WHAT NEEDS TO BE DONE: Answer with one number only: how many lines in the material contain "will".
========================================================================
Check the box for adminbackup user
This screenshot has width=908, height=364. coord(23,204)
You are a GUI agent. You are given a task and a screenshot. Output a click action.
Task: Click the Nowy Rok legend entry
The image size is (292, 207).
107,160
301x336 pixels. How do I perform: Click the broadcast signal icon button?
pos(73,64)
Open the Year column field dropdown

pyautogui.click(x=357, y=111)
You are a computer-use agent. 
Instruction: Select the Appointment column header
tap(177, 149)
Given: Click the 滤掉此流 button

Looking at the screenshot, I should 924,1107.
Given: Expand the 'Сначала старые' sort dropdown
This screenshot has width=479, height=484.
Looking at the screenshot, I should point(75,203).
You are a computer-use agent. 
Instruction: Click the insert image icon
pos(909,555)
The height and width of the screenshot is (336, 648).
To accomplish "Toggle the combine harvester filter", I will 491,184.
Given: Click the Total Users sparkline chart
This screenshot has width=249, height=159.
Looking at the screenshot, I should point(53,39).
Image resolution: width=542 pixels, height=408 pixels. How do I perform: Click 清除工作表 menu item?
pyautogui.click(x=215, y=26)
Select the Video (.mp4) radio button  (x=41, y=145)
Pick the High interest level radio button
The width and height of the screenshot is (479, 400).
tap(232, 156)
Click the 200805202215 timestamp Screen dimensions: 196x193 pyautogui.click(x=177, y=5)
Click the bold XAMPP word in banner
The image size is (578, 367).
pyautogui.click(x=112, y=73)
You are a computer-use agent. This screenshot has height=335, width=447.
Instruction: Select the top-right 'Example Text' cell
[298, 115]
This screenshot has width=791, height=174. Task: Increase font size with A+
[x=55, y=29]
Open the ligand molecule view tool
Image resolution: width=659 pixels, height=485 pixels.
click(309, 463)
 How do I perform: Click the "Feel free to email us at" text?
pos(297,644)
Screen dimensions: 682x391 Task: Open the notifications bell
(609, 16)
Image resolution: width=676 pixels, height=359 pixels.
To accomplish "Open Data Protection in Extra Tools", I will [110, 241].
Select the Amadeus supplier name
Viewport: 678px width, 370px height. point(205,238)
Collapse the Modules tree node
========================================================================
REPLY: 2